免疫細胞のおよそ70%が腸内に集まっており、ウイルスなどの外敵から体をガードしています。

腸活により腸内フローラを整えることで、免疫細胞の活性化につながると考えられています。

腸活のやり方

腸活とは、バランスのよい食生活や適度な運動などによって、腸内環境を整えることです。

忙しい毎日で、食生活が乱れていませんか。たんぱく質や脂質の多い食生活は腸内の悪玉菌を増やす一因になりえます。毎日の食事を意識することが腸活の第一歩です。

ここでは、食事に加えて、運動、マッサージ、睡眠・睡眠とリラックスタイムの4つの腸活のやり方をご紹介します。

食事で整える

バランスの良い食生活の画像

善玉菌を含む食品(プロバイオティクス)と善玉菌のエサになる食品(プレバイオティクス)を一緒に摂ることを意識した食生活にしましょう。
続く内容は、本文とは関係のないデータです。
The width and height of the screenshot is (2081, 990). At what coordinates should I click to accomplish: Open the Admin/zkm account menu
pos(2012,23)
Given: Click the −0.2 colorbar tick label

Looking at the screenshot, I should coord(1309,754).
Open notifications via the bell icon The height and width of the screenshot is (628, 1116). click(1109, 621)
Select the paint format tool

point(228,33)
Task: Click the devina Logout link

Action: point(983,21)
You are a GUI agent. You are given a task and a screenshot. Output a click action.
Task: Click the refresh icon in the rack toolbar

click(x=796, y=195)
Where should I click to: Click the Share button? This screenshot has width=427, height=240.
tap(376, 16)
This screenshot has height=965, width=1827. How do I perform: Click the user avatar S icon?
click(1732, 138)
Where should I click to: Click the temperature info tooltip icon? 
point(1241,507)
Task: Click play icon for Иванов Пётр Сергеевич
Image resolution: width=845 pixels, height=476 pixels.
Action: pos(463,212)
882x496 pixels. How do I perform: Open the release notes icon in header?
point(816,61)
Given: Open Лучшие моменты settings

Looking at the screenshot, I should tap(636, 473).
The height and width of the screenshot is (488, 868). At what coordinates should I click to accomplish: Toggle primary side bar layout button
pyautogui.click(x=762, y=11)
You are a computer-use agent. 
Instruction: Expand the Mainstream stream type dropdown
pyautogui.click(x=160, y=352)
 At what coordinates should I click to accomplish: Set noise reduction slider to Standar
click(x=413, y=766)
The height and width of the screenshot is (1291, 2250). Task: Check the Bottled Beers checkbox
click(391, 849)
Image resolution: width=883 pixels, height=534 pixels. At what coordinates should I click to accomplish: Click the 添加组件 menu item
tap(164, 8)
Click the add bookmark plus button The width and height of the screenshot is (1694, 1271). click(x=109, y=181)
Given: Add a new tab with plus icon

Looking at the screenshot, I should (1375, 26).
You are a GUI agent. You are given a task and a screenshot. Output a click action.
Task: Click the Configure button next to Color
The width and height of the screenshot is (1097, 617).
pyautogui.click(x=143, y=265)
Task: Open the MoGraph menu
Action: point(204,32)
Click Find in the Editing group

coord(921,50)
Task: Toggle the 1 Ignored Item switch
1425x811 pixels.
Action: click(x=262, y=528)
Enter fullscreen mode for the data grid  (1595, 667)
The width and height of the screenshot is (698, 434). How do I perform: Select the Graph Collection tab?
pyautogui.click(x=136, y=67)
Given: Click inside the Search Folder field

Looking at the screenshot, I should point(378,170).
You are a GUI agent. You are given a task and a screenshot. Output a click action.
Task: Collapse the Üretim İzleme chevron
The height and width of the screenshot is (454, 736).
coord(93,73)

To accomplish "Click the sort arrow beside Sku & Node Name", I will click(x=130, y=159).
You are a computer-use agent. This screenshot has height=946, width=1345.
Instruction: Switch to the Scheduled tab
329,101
この2つを組み合わせることを「シンバイオティクス」といいます。また、栄養が偏らないよう、さまざまな食材を組み合わせて食べることを心がけましょう。

おすすめ!善玉菌を含む食品
(プロバイオティクス)

善玉菌を含む食品とは、乳酸菌・ビフィズス菌・酪酸菌・麹菌・酢酸菌などの善玉菌を含む食品のことです。

食べ物、飲み物、発酵調味料など、善玉菌を含む食品は多岐に渡ります。ただし、これらの菌はそのまま腸に定着して住まないと言われているため、毎日とりつづけることが大切です。

善玉菌を含む食品

ヨーグルト、納豆、キムチ、ぬか漬け、漬物、チーズ、ヨーグルト飲料、乳酸菌入り飲料、塩麹、酢、醤油、味噌など

※製造方法によっては、殺菌されている場合があります。

おすすめ!食物繊維やオリゴ糖を含む食品
(プレバイオティクス)

プレバイオティクスとは、オリゴ糖や食物繊維などの善玉菌のエサとなる食品のことです。野菜や果物、穀類を中心とした食材に含まれています。

大腸で腸内細菌はオリゴ糖や食物繊維などを発酵し、短鎖脂肪酸を生成するといわれています。この短鎖脂肪酸は、腸内を弱酸性の環境にし、有害な菌の増殖を抑えるなど、健康な生活に欠かせません。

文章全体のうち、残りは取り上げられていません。